Carrier Global Corporation (CARR) is a global pure‑play provider of intelligent climate and energy solutions organized into two reportable segments: HVAC (residential, commercial, building automation and aftermarket services) and Refrigeration (transport refrigeration and cold‑chain monitoring). In 2024 Carrier reported $22.5B of net sales (52% Americas, 31% EMEA, 17% APAC) and completed a material portfolio reshaping—acquiring Viessmann Climate Solutions (VCS) and divesting several fire/security and commercial refrigeration businesses—to focus on electrification, energy management and digitally enabled lifecycle offerings. The business mix is roughly 75% new equipment and 25% parts & service, with sizable recurring/subscription revenue potential (e.g., Sensitech, Lynx, Abound, Carrier Energy) and material exposures to commodity inputs, refrigerant regulations, seasonal HVAC cycles and regional trade/tariff developments.
Given Carrier’s recent M&A activity, heavy capital deployment and focus on integration, compensation is likely tied to a combination of short‑term financial metrics (adjusted operating profit, organic revenue growth, margin expansion and free cash flow) and longer‑term equity‑based incentives (TSR, ROIC, and multi‑year performance shares) that reward successful acquisition integration, deleveraging and productivity gains from Carrier Excellence programs.
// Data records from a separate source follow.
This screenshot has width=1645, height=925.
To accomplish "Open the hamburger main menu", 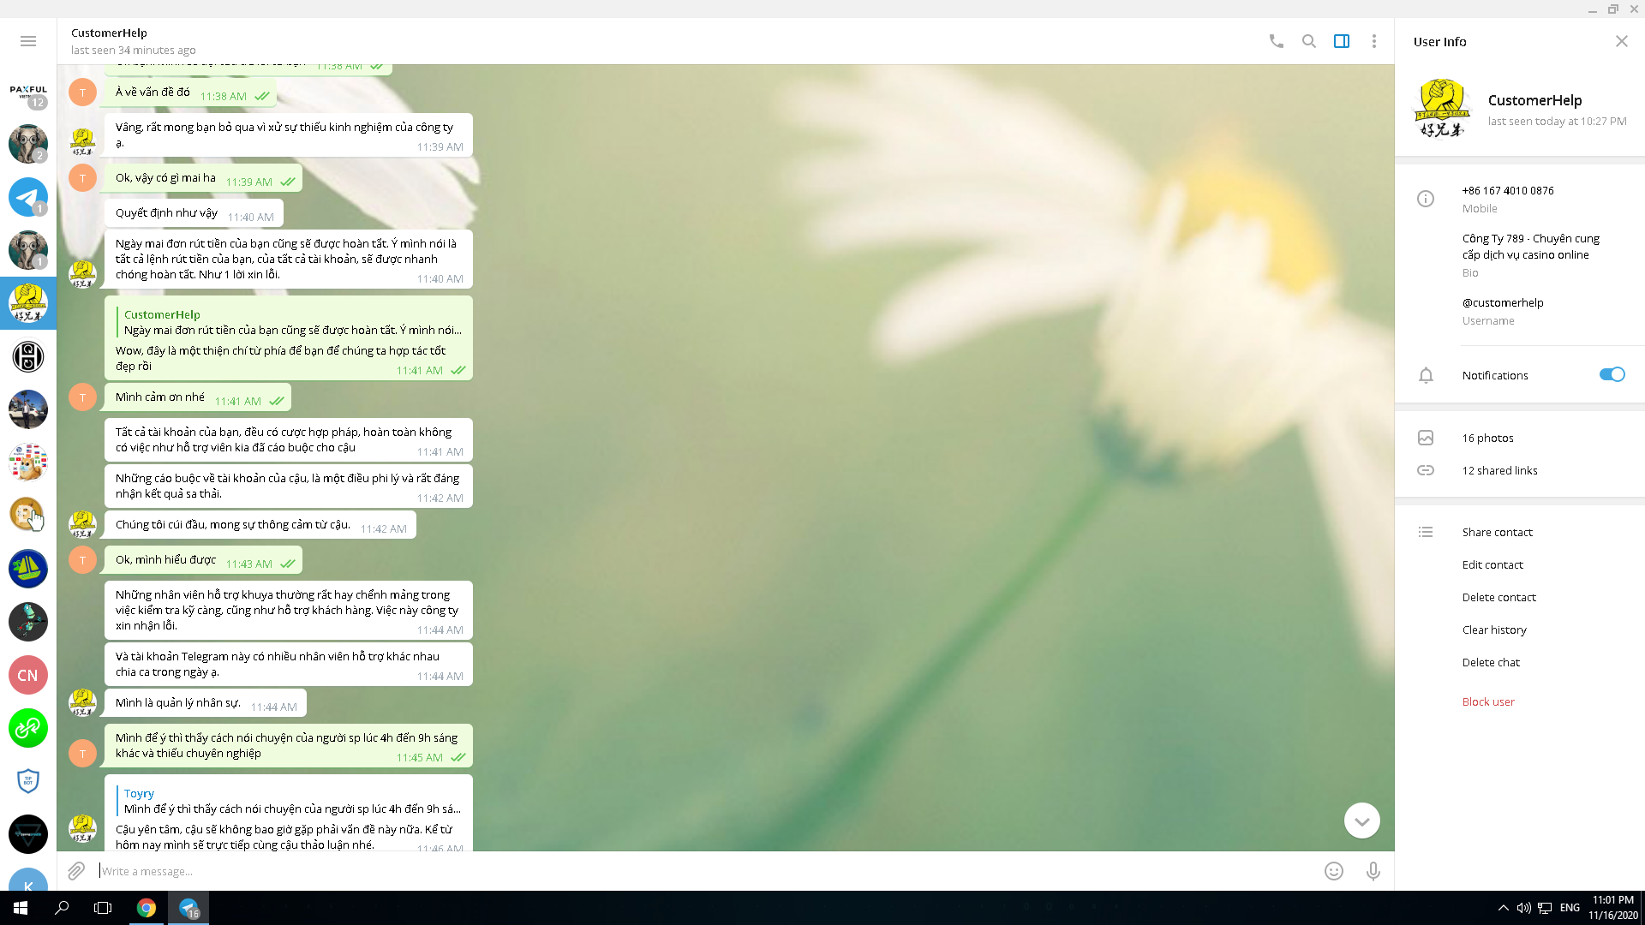I will click(28, 41).
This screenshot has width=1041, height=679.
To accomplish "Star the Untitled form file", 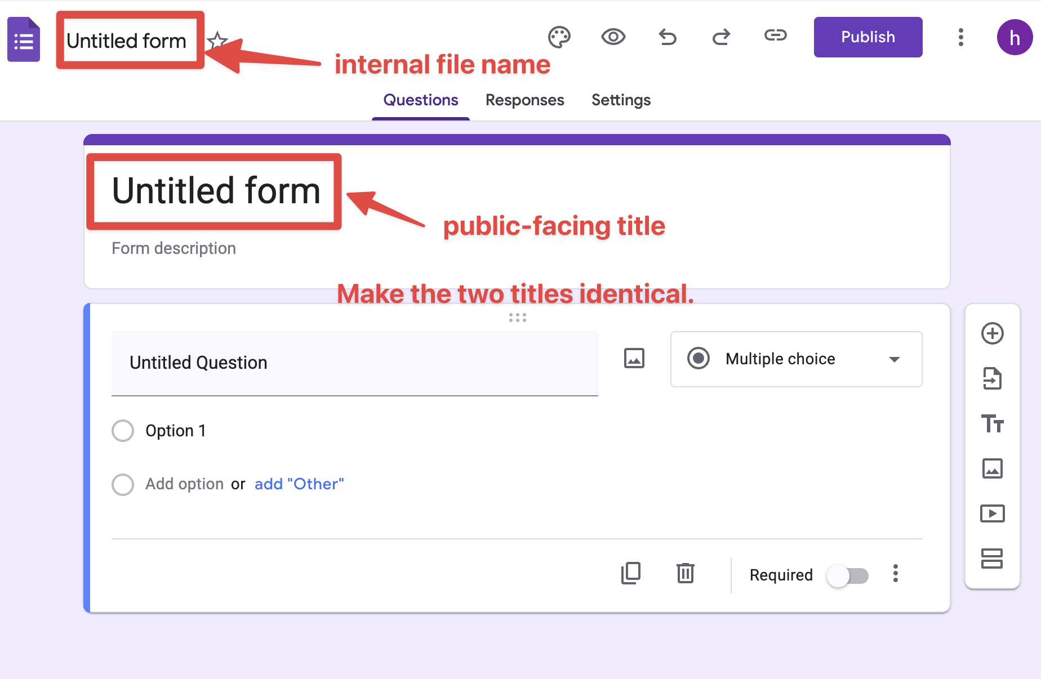I will click(217, 40).
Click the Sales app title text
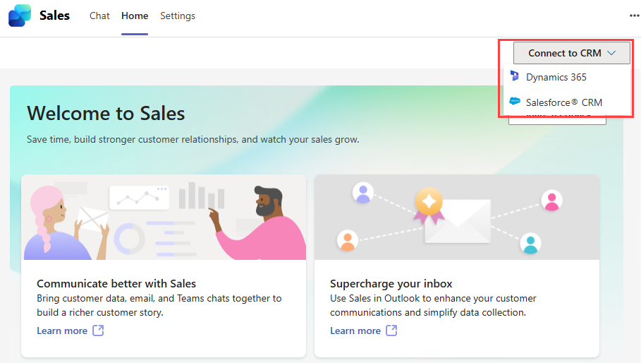Screen dimensions: 641x363 [x=55, y=15]
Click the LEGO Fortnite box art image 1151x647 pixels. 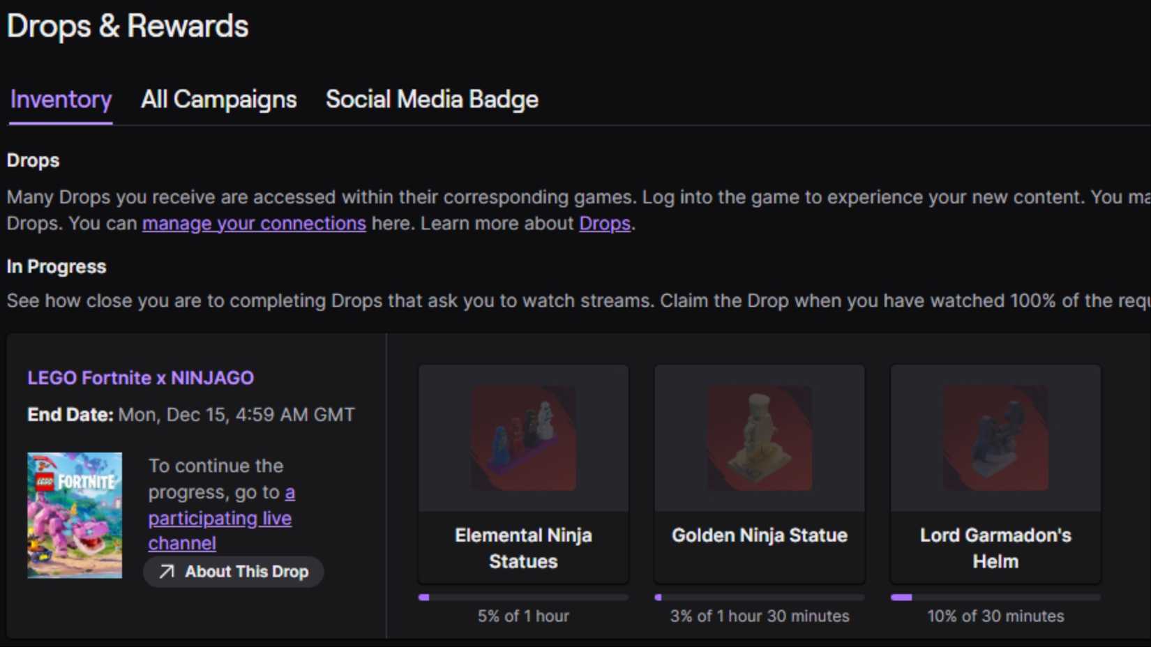75,516
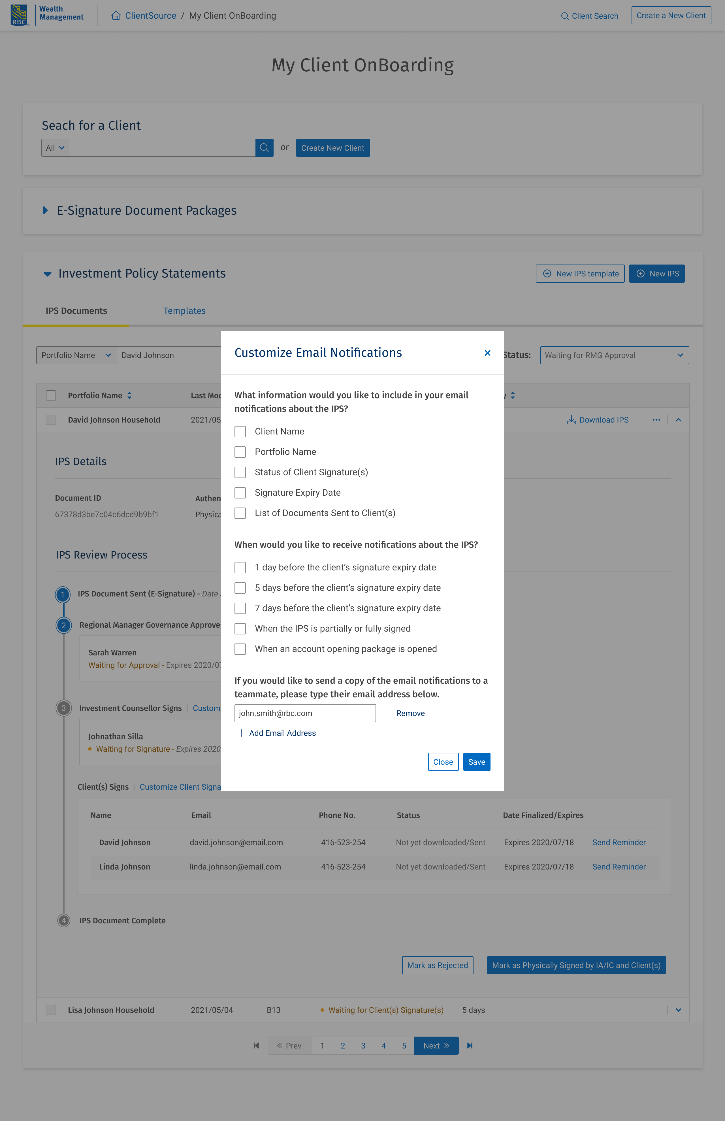The width and height of the screenshot is (725, 1121).
Task: Click plus icon to Add Email Address
Action: coord(241,733)
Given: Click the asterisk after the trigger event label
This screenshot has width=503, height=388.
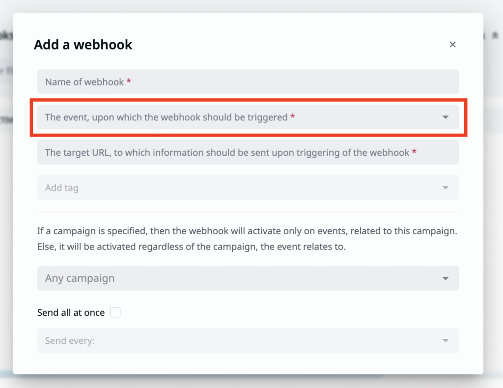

Because acquisition accounting, one‑time divestiture gains and tax charges materially distorted GAAP results in 2024, the compensation committee is likely to rely on adjusted/normalized metrics (adjusted EBIT/EBITDA, adjusted EPS, FCF) and may include gateway or discretion clauses to exclude acquisition step‑ups and unusual tax items. Sustainability, digital subscription growth and service retention metrics are plausible strategic performance levers given the company’s stated priorities in electrification and lifecycle offerings, while regional labor arrangements (collective bargaining, European works councils) and regulatory risk (refrigerant rules, environmental liabilities) can shape retention awards for operations leaders. The payout mix will typically be base salary + annual cash bonus + long‑term equity, with potential clawback and recoupment provisions tied to restatements or severe compliance breaches.
Insider activity at Carrier should be monitored around key corporate events—acquisition closings, divestiture announcements, earnings releases (with pronounced Q2 HVAC seasonality), share‑repurchase programs and material tariff or tax developments—since these materially move adjusted earnings and leverage metrics that drive compensation and market sentiment. The large VCS acquisition, subsequent inventory/step‑up accounting impacts and sizable one‑time divestiture gains create windows where insiders may sell for diversification after realized gains or, conversely, buy to signal confidence in integration; expect many trades to be executed under pre‑arranged (10b5‑1) plans and subject to strict blackout/preclearance rules. Regulatory and operational complexities (multijurisdictional tax exposure, environmental contingencies, collective‑bargaining environments, and refrigerant regulation) increase the likelihood that the company and insiders favor transparent disclosures and the use of adjusted metrics for compensation — traders should therefore scrutinize whether insider sales coincide with disclosures of adjusted vs. GAAP performance.